Despite fans treating it like number two, The Flash limped into number three this weekend, bringing its domestic gross to an unimpressive $87 million. Not too good for a $200 million dollar would-be summer tentpole film.
Unfortunately, The Flash was doomed from the start. With Ezra Miller’s laundry list of alleged public offenses hanging around the movie’s neck like an Albatross, the film was coming out of the gate with a major handicap.
Add to that the bullet new co-leader of DC studios, James Gunn, lodged firmly in his own foot by announcing plans to reboot the newly renamed DCU, effectively making The Flash non-canon before it even came out, and you have a movie that was essentially dead on arrival.
It also doesn’t help that Warner Bros. has been cultivating an antagonistic relationship with DC fans ever since the merger with Discovery. DC was in trouble the minute that newly appointed Warner Bros. Discovery CEO David Zaslav started canceling projects and removing content from streaming, essentially making enemies of the very people who consume DC properties like The Flash.

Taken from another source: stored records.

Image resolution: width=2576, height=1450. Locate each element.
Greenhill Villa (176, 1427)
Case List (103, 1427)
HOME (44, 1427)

Several fans that would have seen the movie just for the nostalgia of seeing Michael Keaton suit up as Batman for the first time since 1992 already likely had a bad taste in their mouth from the Batgirl cancellation.
The Leslie Grace-led film would have featured Keaton as that universe’s Batman following his re-introduction in The Flash movie.
Instead, after months of reading about their favorite live-action Batman returning for an extended run of appearances across multiple DC properties, fans were told his appearance in The Flash would be a one-off, essentially bringing the Mr. Mom actor back for what could be seen as just a glorified cameo. After all that, it’s no wonder that many DC fans decided to pass on The Flash.
One thing that can’t be blamed for The Flash‘s poor performance is so-called “superhero fatigue” that critics and internet doomsayers are always warning us about. The continued success of Spider-Man: Across the Spider-Verse should be proof enough to even the most cynical naysayer that a superhero movie done right can still bring fans to the theaters in droves.
Ultimately The Flash‘s failure can be blamed on a number of external factors, which is a shame because when judged solely on its merits as a movie, The Flash isn’t all that bad.